((
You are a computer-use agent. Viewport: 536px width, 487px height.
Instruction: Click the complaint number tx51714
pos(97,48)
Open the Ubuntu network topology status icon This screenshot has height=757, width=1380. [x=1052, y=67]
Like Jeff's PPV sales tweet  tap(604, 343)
))
((
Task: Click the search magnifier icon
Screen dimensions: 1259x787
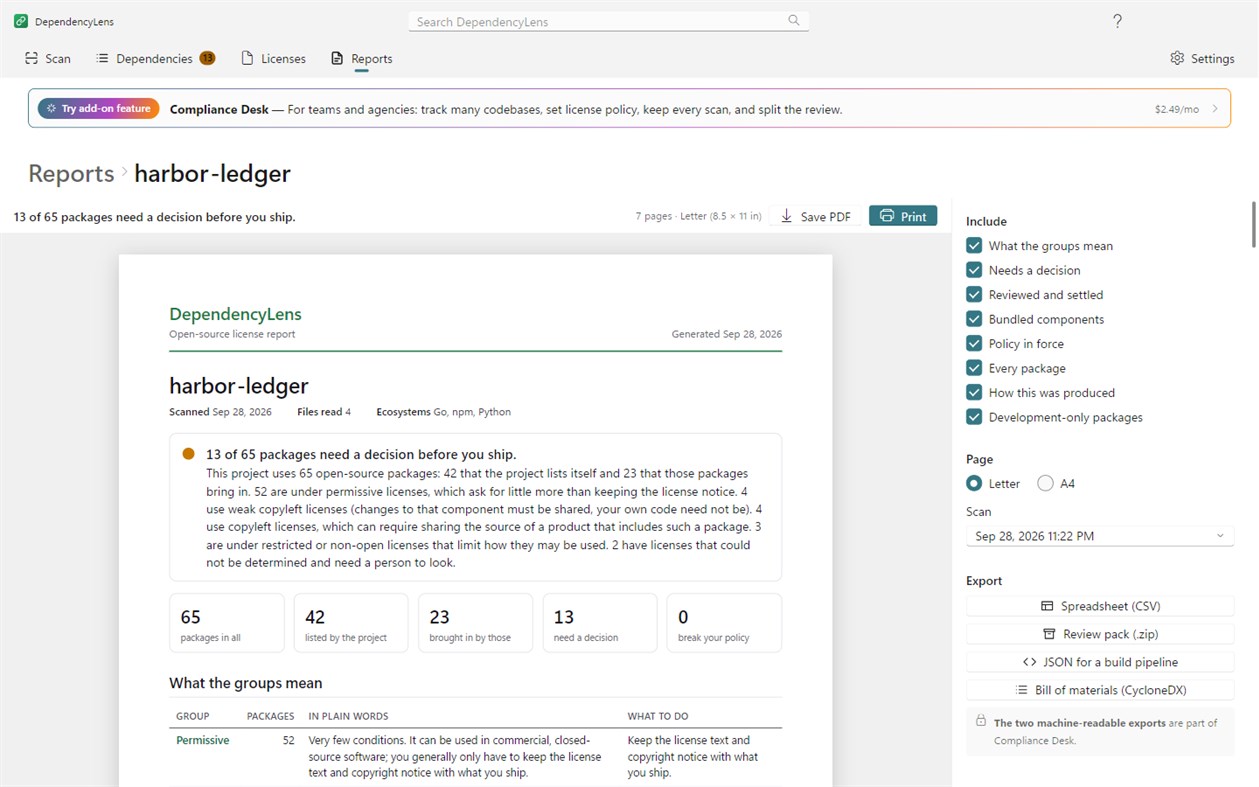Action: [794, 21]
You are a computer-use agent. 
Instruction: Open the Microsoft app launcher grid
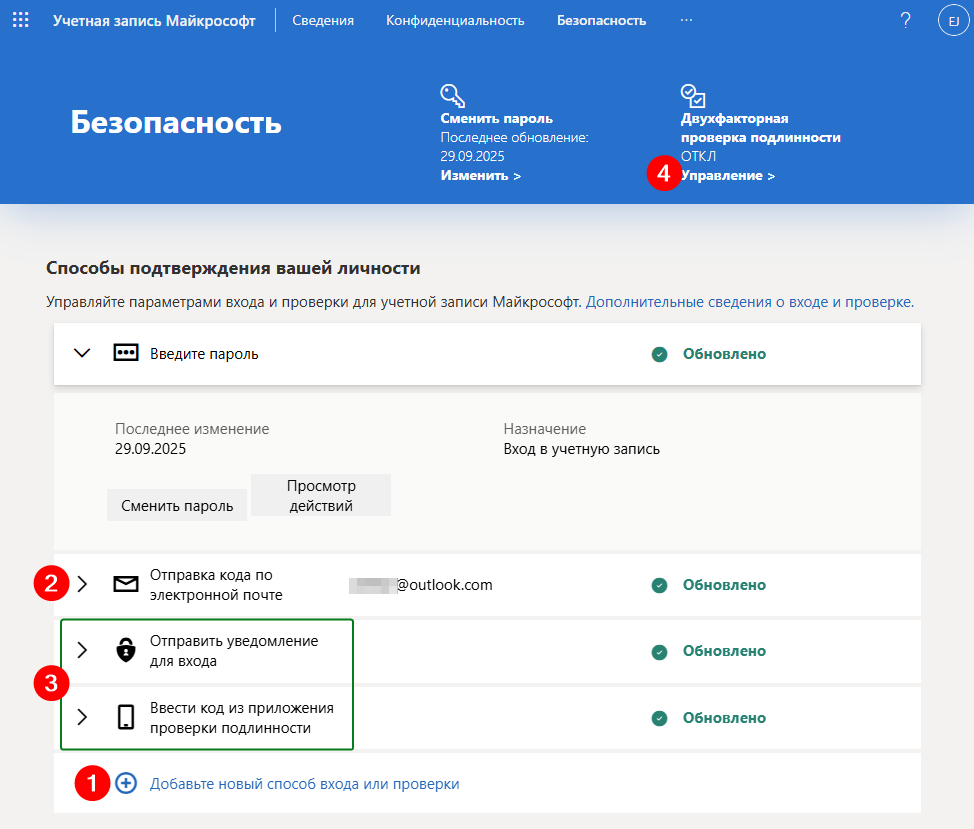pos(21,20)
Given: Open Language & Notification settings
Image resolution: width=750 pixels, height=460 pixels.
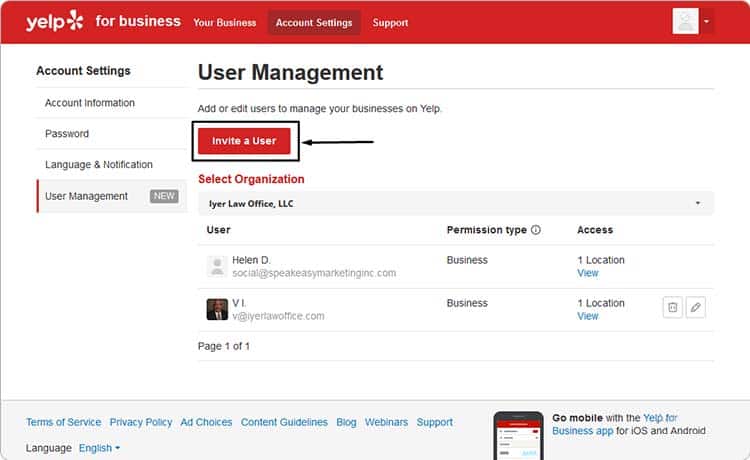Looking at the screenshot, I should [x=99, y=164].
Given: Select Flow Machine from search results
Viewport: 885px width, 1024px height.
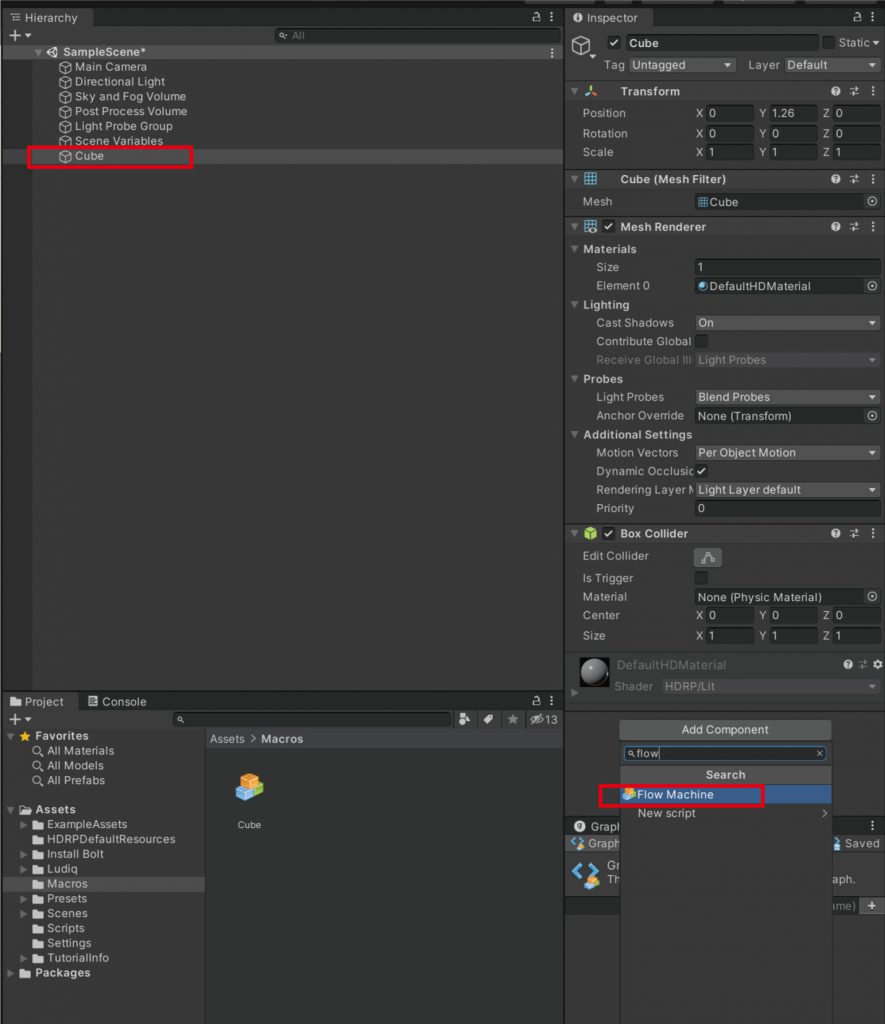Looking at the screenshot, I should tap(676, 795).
))
-- What to work on --
Turn the rows that open with the line containing "Task: Click the search magnifier icon" and close with the line containing "Looking at the screenshot, I should tap(676, 795).", both included, into a numbered list with blank lines omitted. Leave the pictures out of your answer.

-- Exercise response --
1. Task: Click the search magnifier icon
2. Screen dimensions: 1259x787
3. Action: [794, 21]
4. You are a computer-use agent. 
5. Instruction: Open the Microsoft app launcher grid
6. pos(21,20)
7. Given: Open Language & Notification settings
8. Image resolution: width=750 pixels, height=460 pixels.
9. Looking at the screenshot, I should [x=99, y=164].
10. Given: Select Flow Machine from search results
11. Viewport: 885px width, 1024px height.
12. Looking at the screenshot, I should tap(676, 795).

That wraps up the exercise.